(Aim of the exercise): In the rows below, return each line that contains the string "screenshot", copying every such line in full.

[Word and element location data]
Begin

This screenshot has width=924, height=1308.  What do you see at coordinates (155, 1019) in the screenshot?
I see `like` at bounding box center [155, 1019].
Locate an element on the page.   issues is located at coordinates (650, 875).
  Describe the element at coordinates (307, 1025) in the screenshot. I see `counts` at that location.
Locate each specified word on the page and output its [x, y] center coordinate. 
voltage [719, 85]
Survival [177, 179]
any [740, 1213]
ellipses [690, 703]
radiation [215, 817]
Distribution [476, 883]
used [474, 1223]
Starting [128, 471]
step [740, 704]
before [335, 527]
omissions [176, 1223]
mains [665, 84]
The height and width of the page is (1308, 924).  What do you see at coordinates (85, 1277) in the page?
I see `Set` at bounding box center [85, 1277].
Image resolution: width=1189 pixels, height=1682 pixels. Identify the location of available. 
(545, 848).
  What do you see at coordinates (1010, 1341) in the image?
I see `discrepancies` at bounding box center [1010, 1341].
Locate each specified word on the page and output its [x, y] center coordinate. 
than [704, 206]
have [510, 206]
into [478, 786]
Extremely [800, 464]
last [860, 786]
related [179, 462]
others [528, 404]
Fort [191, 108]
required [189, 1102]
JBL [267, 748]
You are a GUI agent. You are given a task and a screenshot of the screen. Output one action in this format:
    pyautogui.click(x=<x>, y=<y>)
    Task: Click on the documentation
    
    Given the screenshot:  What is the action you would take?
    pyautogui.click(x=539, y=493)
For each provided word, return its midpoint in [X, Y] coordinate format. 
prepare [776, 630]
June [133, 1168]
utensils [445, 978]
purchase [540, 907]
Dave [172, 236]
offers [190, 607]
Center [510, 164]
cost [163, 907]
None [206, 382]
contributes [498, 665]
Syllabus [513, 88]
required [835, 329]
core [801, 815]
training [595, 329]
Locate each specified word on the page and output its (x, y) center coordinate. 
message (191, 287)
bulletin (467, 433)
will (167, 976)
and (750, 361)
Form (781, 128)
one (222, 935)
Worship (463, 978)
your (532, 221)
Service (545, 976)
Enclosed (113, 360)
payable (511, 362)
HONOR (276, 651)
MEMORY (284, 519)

End

(Solution for this problem):
This screenshot has width=924, height=1308.  What do you see at coordinates (155, 1019) in the screenshot?
  Describe the element at coordinates (307, 1025) in the screenshot. I see `counts` at that location.
You are a GUI agent. You are given a task and a screenshot of the screen. Output one action in this format:
    Given the screenshot:  What is the action you would take?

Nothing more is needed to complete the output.